ABD’nin, PKK’nın Suriye’deki uzantısı PYD’ye zırhlı araçlar vermesi, kamuoyunda tepki uyandırsa bile devletin hâlâ soğukkanlılığını koruduğu görülüyor. Bunun nedeni yeni başkanın Ortadoğu stratejisinin henüz netleşmemiş olması. Trump parçalı bir Ortadoğu haritasından mı yana? Terör örgütleriyle işbirliği yapacak mı? PKK/PYD’ye yaklaşımı ne olacak?
Yeni başkanın bu sorulara nasıl yanıtlar vereceği net olarak ortaya çıkmış değil. Ankara, Trump ile yüz yüze, masaya oturup konuşmadan ABD ile ilişkilerde peşin kararlar alma yoluna gitmeyecek.
İki ülke ilişkilerinin yol ayrımında olduğundan şüphe yok. Trump yönetimi, yola Obama’nın bıraktığı yerden devam ederse statüko bozulacak. Uzun bir geçmişe sahip Türk-Amerikan ilişkileri yeni bir evreye girecek. ABD’nin terör örgütleriyle iş tutmasına Türkiye’nin sessiz kalması ve eski ilişkileri sürdürmeye çalışması mümkün değil. Böyle bir gelişme, geçiştirilecek türden bir gelişme değil. ABD gibi bir devlet PKK’yı açıktan desteklemeye kalkarsa ne devlet ne de kamuoyu hiçbir şey olmamış gibi davranabilir. ABD’yi eleştirmenin de ötesinde adımlar atmayı gerektirecek bir ihtiyaç hasıl olur ki, Türk-Rus ittifakı stratejik bir hal almaya başlar.
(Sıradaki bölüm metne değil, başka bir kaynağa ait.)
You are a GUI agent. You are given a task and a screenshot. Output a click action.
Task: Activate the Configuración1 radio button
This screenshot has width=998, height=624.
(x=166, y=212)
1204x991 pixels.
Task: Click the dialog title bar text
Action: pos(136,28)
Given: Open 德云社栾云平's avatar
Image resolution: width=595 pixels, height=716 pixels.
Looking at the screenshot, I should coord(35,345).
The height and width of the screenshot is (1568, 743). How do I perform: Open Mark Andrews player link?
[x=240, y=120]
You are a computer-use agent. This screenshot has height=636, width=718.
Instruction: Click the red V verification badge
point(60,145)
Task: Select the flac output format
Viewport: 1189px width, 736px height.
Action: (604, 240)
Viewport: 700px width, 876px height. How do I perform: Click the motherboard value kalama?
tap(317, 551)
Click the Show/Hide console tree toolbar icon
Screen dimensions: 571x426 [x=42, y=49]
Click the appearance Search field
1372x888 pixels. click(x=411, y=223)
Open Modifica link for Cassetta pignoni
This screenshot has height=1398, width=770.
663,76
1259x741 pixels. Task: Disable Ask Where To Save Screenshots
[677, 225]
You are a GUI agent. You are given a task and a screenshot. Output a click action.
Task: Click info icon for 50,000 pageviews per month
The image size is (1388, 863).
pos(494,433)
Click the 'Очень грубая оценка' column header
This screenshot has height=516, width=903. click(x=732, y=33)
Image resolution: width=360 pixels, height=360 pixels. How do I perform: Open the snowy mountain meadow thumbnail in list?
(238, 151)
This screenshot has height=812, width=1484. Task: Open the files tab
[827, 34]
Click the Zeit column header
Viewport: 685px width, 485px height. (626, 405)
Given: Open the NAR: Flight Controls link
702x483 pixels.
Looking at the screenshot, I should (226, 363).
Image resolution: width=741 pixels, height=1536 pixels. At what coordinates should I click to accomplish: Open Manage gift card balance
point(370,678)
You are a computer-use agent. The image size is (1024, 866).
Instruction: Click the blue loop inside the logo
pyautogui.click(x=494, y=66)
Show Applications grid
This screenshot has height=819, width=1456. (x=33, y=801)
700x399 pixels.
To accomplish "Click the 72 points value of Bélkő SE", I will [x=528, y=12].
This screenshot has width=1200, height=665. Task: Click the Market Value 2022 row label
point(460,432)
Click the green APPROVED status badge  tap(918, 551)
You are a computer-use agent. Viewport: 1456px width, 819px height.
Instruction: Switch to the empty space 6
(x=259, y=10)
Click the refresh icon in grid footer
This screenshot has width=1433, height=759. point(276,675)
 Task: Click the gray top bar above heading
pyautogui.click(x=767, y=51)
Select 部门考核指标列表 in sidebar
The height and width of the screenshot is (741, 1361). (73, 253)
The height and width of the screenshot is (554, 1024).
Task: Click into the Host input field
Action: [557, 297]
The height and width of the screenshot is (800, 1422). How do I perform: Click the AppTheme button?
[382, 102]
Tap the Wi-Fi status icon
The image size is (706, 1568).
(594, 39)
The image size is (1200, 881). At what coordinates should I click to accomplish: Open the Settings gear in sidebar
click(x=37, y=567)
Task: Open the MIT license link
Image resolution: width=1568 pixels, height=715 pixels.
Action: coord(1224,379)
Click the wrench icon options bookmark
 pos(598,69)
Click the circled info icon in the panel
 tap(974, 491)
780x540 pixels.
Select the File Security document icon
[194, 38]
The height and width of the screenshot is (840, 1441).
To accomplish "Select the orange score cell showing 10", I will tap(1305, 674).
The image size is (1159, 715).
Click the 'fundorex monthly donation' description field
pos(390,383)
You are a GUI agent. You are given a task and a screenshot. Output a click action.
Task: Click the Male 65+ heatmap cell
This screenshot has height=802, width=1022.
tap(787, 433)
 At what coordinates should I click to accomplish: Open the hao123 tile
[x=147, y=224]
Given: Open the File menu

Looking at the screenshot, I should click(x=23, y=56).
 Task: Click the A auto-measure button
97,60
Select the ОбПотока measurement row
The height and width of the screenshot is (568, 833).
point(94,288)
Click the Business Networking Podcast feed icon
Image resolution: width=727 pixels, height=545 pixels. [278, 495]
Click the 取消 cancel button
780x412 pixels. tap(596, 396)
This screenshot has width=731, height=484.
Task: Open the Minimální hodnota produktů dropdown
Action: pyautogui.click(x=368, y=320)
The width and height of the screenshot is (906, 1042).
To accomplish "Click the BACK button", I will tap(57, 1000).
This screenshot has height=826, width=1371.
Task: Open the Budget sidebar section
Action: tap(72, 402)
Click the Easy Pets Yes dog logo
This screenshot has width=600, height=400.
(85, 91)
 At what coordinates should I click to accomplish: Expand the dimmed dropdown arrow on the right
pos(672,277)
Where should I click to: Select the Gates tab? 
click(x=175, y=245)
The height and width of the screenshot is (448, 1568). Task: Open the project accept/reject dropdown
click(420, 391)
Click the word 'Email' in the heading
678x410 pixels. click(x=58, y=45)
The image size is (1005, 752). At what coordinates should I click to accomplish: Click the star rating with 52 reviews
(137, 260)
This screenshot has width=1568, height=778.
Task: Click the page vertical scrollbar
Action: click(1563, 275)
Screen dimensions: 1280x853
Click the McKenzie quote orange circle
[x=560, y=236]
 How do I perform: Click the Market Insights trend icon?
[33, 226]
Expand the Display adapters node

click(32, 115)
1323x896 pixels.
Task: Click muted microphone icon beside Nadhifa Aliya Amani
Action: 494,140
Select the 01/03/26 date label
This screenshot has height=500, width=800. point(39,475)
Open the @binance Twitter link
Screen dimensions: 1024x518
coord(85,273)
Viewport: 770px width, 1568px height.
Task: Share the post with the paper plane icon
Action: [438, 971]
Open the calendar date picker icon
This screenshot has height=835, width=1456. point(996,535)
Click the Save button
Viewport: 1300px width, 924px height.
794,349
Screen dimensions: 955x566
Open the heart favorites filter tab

Gelişmeler bu yönde mi? Akla takılan soru bu. Ortadoğu’da olup biteni, Batı’nın bölgeye akın etme sebebini anlamadan ABD’nin alacağı tavrı anlamak da zor. Amerika’nın bölgedeki varlığının sebebi Ortadoğu’yu yeniden şekillendirme planlarıyla yakından bağlantılı. Batılı ittifak devletlerinin de Ortadoğu’ya yığılmalarının sebebi herhangi bir terör örgütüyle mücadele değil; Batılı devletler, Ortadoğu’da ameliyat yapmak için bulunmaktalar.